Schooley: I think we all feel very good about the vaccine, but the vaccines have to be produced and they have to be gotten into people’s arms. And that’s going to take some time. We probably won’t get to K-12, in terms of the supply availability, until summer. So we’re really talking about whether we want to have the schools open in the fall and in the winter and spring. I would also say that the things that Dr. Prather has been talking about, ventilation and so forth, are also things that keep influenza down. They keep other viruses and infections down.

Here’s a question from a viewer: How safe is an outdoor mask activity like dance or gymnastics class?
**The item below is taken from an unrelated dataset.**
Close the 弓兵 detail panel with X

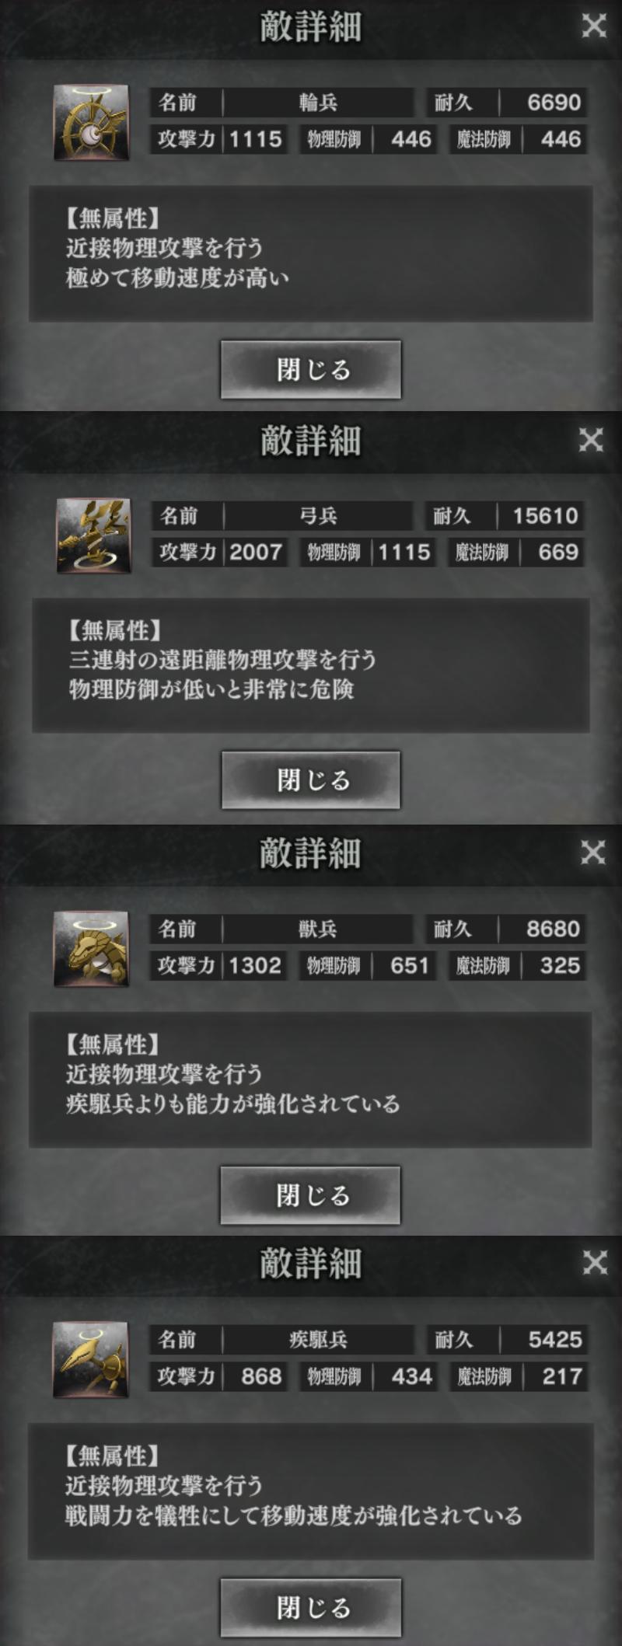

One thing that happened in the latest stay-at-home order is that the governor did encourage people to do outdoor fitness classes, to go outside and to walk their dogs. He basically made the determination that you should not go out of your house except to take care of your body. Is that what you would say as well? Kids that are gathered in an outdoor class are OK?

Prather: Outdoors is a million times better than indoors. The air just dilutes. But still, the most important thing for outdoors is distance. You still need distance. If you can’t, right now with the spread so high, if you want as low of a risk as possible, you’d still wear a mask. Although people laugh at me when I wear a mask outdoors, but again, I’m trying to be as sure as I possibly can. My take is that outdoors is much safer, but you still have to do distancing.
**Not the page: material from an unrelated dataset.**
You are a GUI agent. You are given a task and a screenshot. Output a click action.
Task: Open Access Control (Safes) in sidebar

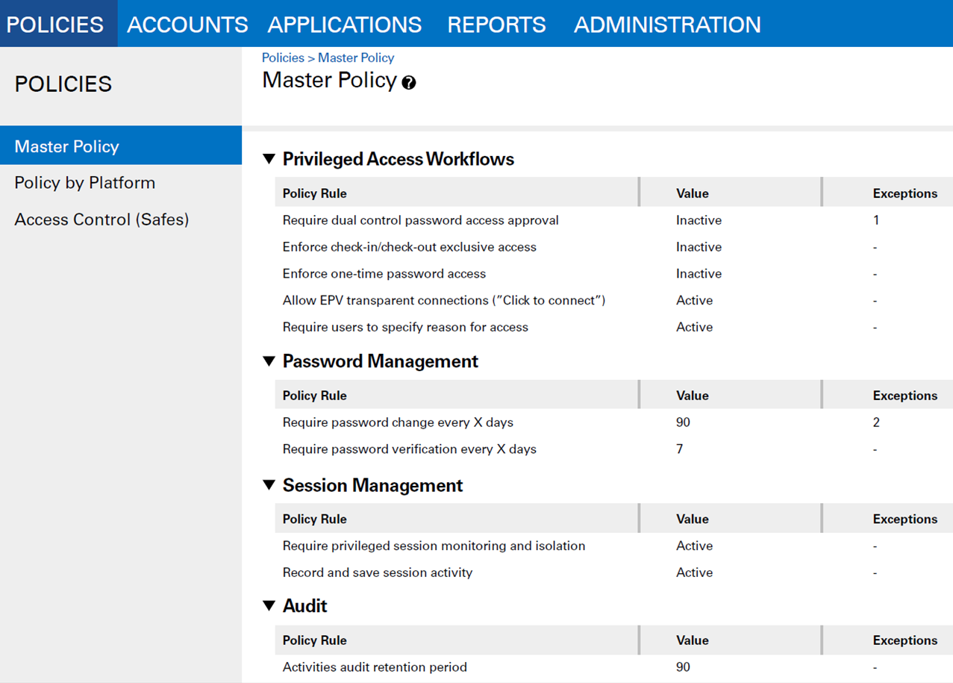(x=101, y=219)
Another question from Twitter: Do scientists feel that current science is being reflected in the state health orders?

Prather: Well, the latest health order is just trying to stay at home. That’s just because we’re backed into a corner. Where I would like to see people do better in the state of California and the county of San Diego, in terms of paying attention to the science, is the order of reopening. They’re trying to force the businesses open. I understand that we need the economy going again, but if you do it in the wrong order, we just keep doing the start-and-stop. If we had just knocked this virus dead back in March, we would be living our lives right now. But we keep not quite getting there and then opening the wrong thing, the riskiest things. You make money for two weeks, but then you shut everything down until you can recover.

And now we’re really backed into a corner because the numbers are skyrocketing. So my answer is twofold. We have to do the shutdown. That’s kind of where we are. We don’t have a choice. But I want to see us get out of this and stay out of it, and I think they can follow the science better here than they have.
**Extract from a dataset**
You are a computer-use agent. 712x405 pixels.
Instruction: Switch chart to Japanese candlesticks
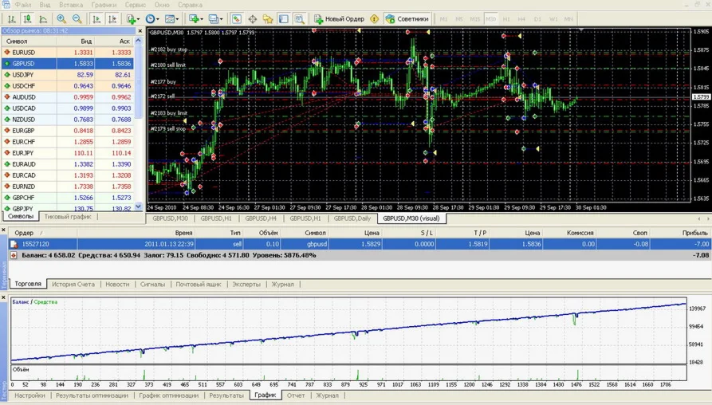click(28, 19)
Schooley: I think we know what works. And we know that if we do this we’ll see the curve bend. I think the good news now though is we see that over the next six months this vaccine is coming and is going to have a massive impact on what we’re going to be able to do. But in the meantime, we have to be able to live to get to that vaccine, not just us, but our grandparents and our other colleagues who have underlying health conditions. We need to be responsible in that interval. We also need to support those businesses during this period of time so that they’re around at a time when we can reopen and do what we want to do and get back to our society.

Megan is Voice of San Diego’s director of marketing. She is responsible for producing and overseeing strategies that extend the reach of the organization....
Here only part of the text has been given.